Lo observo, divertido y admirado, una y otra vez. Cada vez que pago en un restaurante con las nuevas tarjetas de crédito, esas que exigen introducir el pin una vez marcada la cuantía, el camarero se gira ostentosamente para evidenciar que no quiere espiar mi número secreto. Esta sobreactuación se ha extendido como una plaga por todas nuestras Españas del alma. No hay camarero que se precie que no sobreactúe en el momento fatídico de teclear la clave que abre nuestra caja digital de caudales. Obsérvelo, por favor, cuando vaya a un restaurante, si es que la crisis le indulta esa posibilidad. Mire las otras mesas y comprobará la sobreactuación de los buenos profesionales de la hostelería patria. Se giran, miran al techo, enfocan su vista al vacío o a la pared, ponen cara de etólogo observador del vuelo nocturno de las mariposas, silban como paseante en Cortes… Cualquier cosa menos mirar de reojo el arcano de nuestros cuatro dígitos secretos, secretísimos, quizás el único secreto que podamos ya custodiar en esta sociedad de exhibicionistas y voyeurs.
Desgraciadamente, esta sobreactuación es una excepción en este país de cotillas, espías, bribones y monipodios varios, en el que el deporte nacional parece ser el descubrir las intimidades de uno y otro, desnudar economías, grabar conversaciones, filmar intimidades, comentar en las redes multifloras maledicencias. Mientras los camareros se giran para no descubrir nuestro número oculto, multitud de compatriotas alargan su cuello para fisgonear la inmundicia ajena que le proporcionan revistas, periódicos, programas de televisión, redes sociales, instituciones…. Leo con asombro que uno de los portales juveniles con más éxito se dedica al cotilleo anónimo de los compañeros del colegio o instituto. ¡Buenas vista la del muchacho que lo creó, que supo leer los signos de los tiempos! Y qué decir de la odiosa costumbre de grabar cualquier reunión de amigos para después colgarla en la red, o del inquisitorial recurso de hacienda de permitir la denuncia anónima, o de publicar – o filtrar, que es aún peor – listas de morosos.
Llego a la conclusión de que sólo los camareros son discretos en este país de cotillas, espías y traficantes de intimidades. No nos confiemos. Mientras los profesionales de la hostelería sobreactúan, podemos estar siendo grabados por un micrófono oculto entre las flores de la mesa, grabados o fotografiados desde un móvil, twiteados con ecos infinitos, embargados por una multa de tráfico, siendo visitada la cuenta de nuestro correo electrónico por nuestro jefe, compañero o subordinado… Y mientras los camareros no quieren saber nada, nuestras cuentas corrientes son caja abierta para embargos municipales, provinciales, autonómicos, nacionales, de tráfico, de la seguridad social, de hacienda.

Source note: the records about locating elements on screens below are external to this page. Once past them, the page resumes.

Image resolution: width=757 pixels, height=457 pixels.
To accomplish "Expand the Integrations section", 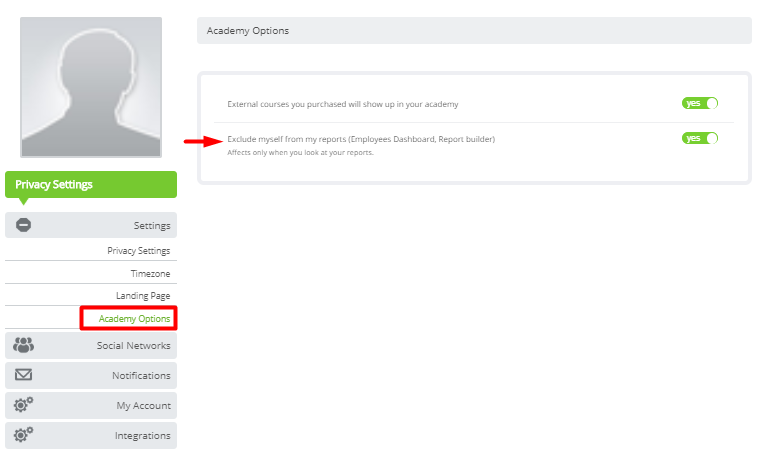I will coord(91,435).
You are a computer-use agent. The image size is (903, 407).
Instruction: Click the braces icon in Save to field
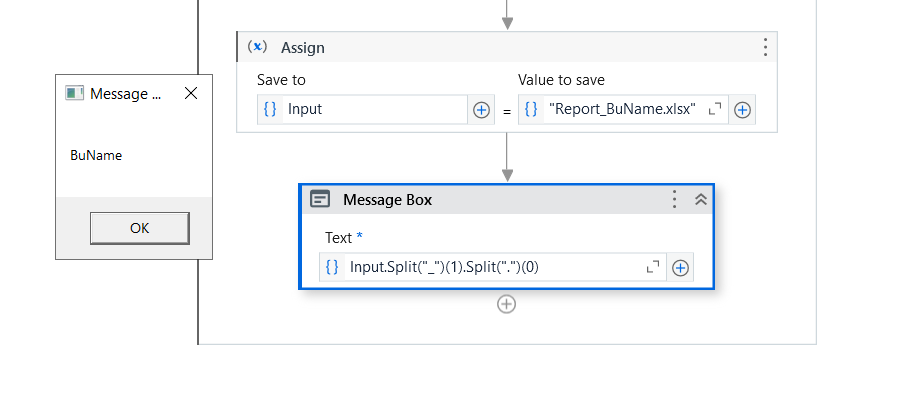270,110
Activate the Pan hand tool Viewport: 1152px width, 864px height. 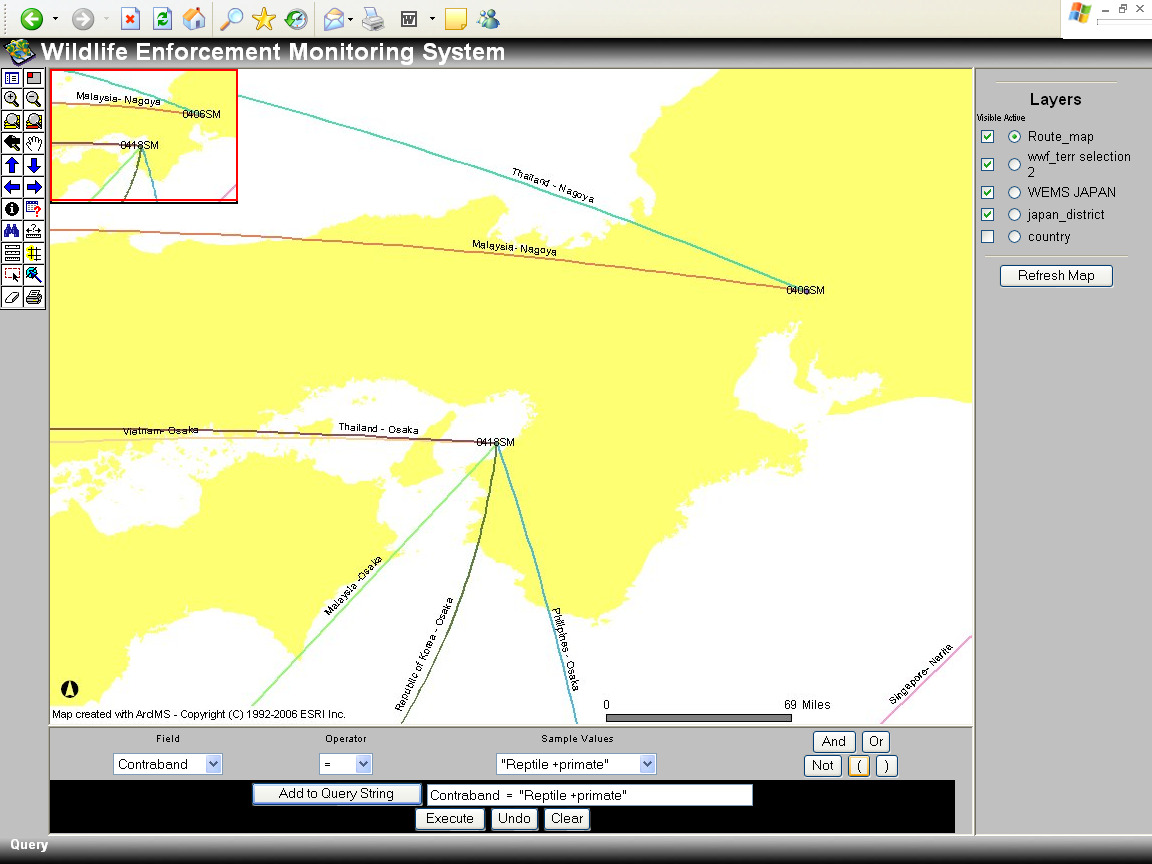34,143
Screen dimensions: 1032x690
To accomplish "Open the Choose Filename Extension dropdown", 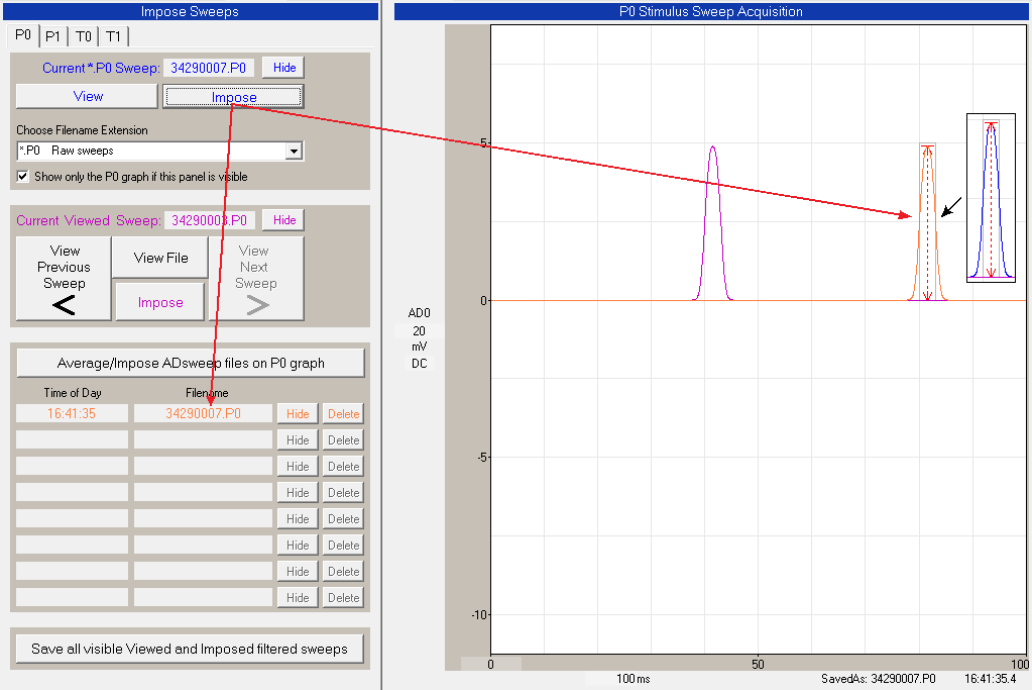I will point(293,151).
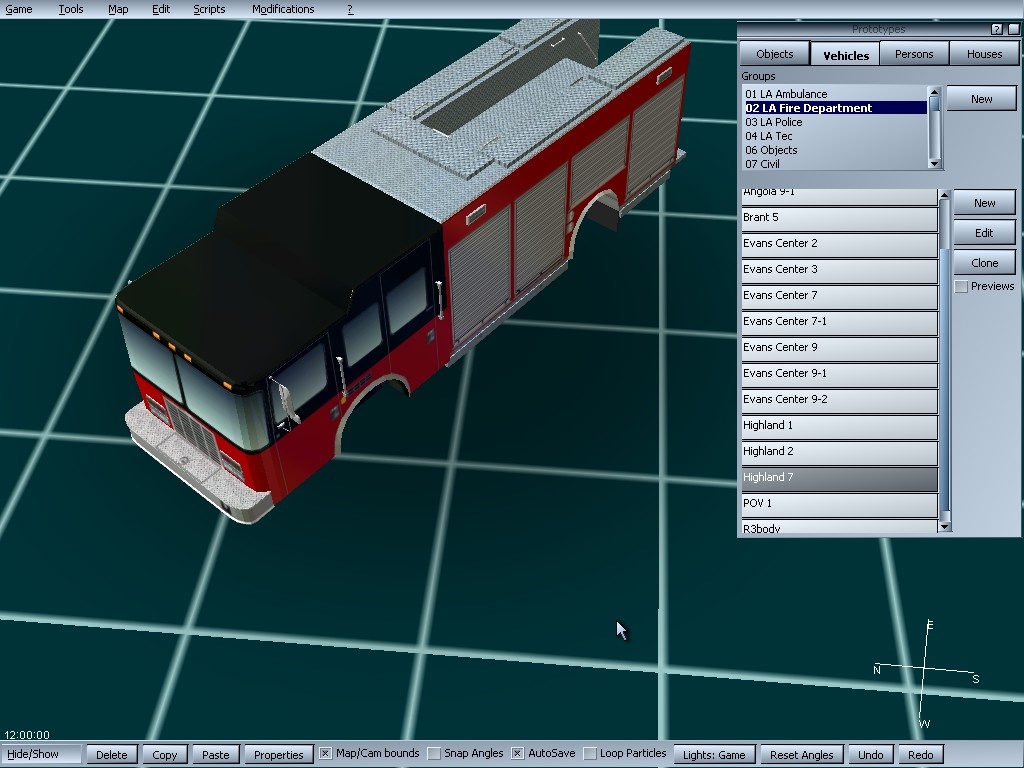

Docenas de instituciones tienen libre patente de corso para pasearse por nuestras entrañas financieras y quién sabe cuántos y quiénes cabalgarán por nuestros correos electrónicos y sms. Antes se decían que las personas muy conocidas tenían los techos de cristal. Hoy, cualquier hijo de vecino comparte los techos transparentes con las paredes, suelos, ventanas y puertas de traslúcido vidrio. Ni siquiera el cuarto de baño, último refugio de la intimidad se libra. Estamos expuestos a las miradas públicas y privadas que un billón de ojos digitales y un implacable y oculto software posibilitan y alientan. El Gran Hermano profetizado en 1984 ya está entre nosotros, pero transmutado en millones de hermanitos cotidianos a los que también, desgraciada e inevitablemente, les interesan nuestras cosas. Sólo los camareros parecen ser inmunes a esta plaga del siglo.
Por eso, la próxima vez que un camarero sobreactúe al introducir el PIN de su tarjeta, le aconsejo que se levante y le abrace con infinito agradecimiento. Posiblemente estemos delante de los últimos de Filipinas de la discreción y el respeto, de los únicos no interesados en profanar nuestros secretos, de los humanos que saben cerrar los ojos ante la intimidad ajena que nadie debería invadir nunca. Agradezcamos esa sobreactuación que pone en evidencia el injurioso cotilleo del patio digital.